Given that the viability of devices depends not only on the continued functioning of the hardware but also the correct functioning of the software, and that one motivation that many people have stated for upgrading their phone is to gain access to a supported operating system distribution and/or one that supports applications they need or desire, the unfortunate neglect of software sustainability has undermined the general sustainability of the device. It may very well be the case that the Fairphone organisation’s initiatives around re-use and recycling can mitigate the problems caused by any abandonment of these devices, as people seek out replacements that do what they demand of them, but one of the most potent goals of reducing consumption by providing a long-lasting device has been undermined by something that should be the easiest part of the product to change, maintain, upgrade and even to remedy shortcomings with the chosen physical components; something whose lifespan is dictated far less by physical constraints than the assembly of physical components making up the device itself.

It is quite possible that certain industry practices have remained unknown to the Fairphone organisation, despite bitter experiences elsewhere, and that they are only now catching up with what many other people have learned over the years:

“Our chipset vendor MediaTek is only publicly releasing what it is bound to by the obligatory terms of the GNU public license GPL (the Linux Kernel and a few userland programs) and has chosen not to release any of the Android source code.”

Once again, the GPL demonstrates its worth as a necessary tool to ensure that the end-user remains in control. Unfortunately, Google decided that the often shoddy practices of its hardware and industry partners should be indulged by allowing them to make proprietary products with Google’s permissively-licensed code.

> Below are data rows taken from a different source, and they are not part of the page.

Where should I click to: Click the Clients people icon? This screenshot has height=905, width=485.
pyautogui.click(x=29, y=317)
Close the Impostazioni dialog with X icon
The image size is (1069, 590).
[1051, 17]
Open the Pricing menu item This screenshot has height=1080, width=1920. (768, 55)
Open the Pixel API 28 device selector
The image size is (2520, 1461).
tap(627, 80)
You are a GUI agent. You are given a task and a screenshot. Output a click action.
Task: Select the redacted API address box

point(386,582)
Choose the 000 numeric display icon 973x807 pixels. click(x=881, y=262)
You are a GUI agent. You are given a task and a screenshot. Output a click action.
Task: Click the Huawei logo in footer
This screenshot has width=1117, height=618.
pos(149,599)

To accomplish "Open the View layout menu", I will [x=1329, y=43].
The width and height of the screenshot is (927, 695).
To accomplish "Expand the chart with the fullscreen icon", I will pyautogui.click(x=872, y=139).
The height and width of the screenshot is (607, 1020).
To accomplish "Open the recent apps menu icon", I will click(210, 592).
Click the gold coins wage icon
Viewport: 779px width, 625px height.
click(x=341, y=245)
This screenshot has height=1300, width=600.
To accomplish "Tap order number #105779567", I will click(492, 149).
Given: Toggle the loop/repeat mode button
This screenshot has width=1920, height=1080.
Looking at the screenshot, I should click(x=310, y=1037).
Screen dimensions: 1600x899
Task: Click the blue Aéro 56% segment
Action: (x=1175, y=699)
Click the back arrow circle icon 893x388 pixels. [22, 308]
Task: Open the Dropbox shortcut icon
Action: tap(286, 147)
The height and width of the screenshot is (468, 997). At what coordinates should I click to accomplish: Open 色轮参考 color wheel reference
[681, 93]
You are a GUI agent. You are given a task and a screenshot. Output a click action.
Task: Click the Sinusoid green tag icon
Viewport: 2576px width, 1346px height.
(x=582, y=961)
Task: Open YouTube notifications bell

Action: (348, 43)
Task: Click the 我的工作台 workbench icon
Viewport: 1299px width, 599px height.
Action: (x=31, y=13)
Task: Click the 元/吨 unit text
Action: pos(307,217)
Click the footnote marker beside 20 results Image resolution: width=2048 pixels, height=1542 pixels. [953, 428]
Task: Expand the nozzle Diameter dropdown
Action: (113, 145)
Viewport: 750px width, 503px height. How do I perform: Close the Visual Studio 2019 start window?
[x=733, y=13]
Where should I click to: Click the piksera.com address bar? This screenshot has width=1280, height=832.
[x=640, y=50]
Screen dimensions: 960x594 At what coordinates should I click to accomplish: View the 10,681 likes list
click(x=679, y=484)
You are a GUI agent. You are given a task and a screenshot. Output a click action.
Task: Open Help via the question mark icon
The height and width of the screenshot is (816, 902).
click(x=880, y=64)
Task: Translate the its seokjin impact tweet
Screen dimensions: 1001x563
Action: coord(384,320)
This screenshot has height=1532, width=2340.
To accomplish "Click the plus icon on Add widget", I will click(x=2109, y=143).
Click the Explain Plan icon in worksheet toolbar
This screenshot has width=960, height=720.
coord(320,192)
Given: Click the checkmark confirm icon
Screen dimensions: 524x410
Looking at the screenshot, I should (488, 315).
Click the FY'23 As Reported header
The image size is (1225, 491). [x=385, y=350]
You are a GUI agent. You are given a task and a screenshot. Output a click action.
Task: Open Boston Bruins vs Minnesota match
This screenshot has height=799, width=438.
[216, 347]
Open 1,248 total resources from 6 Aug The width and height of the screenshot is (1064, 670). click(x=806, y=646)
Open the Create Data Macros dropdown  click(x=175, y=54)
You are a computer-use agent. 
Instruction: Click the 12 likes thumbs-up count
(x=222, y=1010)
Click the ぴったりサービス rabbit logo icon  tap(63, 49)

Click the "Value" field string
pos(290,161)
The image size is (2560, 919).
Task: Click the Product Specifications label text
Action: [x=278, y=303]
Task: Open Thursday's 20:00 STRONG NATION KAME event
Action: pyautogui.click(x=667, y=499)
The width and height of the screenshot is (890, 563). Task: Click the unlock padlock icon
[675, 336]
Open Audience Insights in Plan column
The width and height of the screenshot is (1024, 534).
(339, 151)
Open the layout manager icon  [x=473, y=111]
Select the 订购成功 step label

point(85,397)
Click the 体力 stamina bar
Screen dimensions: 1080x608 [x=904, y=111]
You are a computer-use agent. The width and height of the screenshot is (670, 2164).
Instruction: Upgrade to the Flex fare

It could be worse: some hardware vendors violate the GPL and blame their suppliers, requiring anyone seeking recourse to traverse the supply chain as far as it goes, potentially to some obscure company in a faraway land whose management plead poverty while actually doing very nicely selling their services to anyone willing to pay; others just appear to brazenly violate the GPL and dare someone to sue them.

The Fairphone organisation could have valued the sustainability benefits of Free Software and cooperative hardware vendors. In doing so, by merely asking for informed opinions, they would have avoided this mess entirely. Unfortunately, they may have focused too narrowly only on certain worthy and necessary topics, maintaining an oversimplified view of software that, if mainstream media punditry is to be believed, is merely transient and interchangeable: something that can be made to run on any hardware as if by magic, with each upgrade replacing what was there before with something that is always better, only ever offering improvements and benefits. Those of us with more than a passing knowledge of systems development know that such beliefs are really delusions produced from a lack of experience or a wish to believe that unfamiliar things are easier than they actually are.

Since we cannot go back and change the way things were done before, I suppose that now is the time to deliver on the sustainability promise by fully and properly promoting and supporting Free Software on any future Fairphone device. Which means that the Fairphone organisation has to start listening to people with experience of reliably deploying and supporting Free Software on open or properly-documented hardware, instead of going along with whatever some supplier (and their potentially GPL-violating associates) would have them do just to get the contract in the bag and the device out of the door.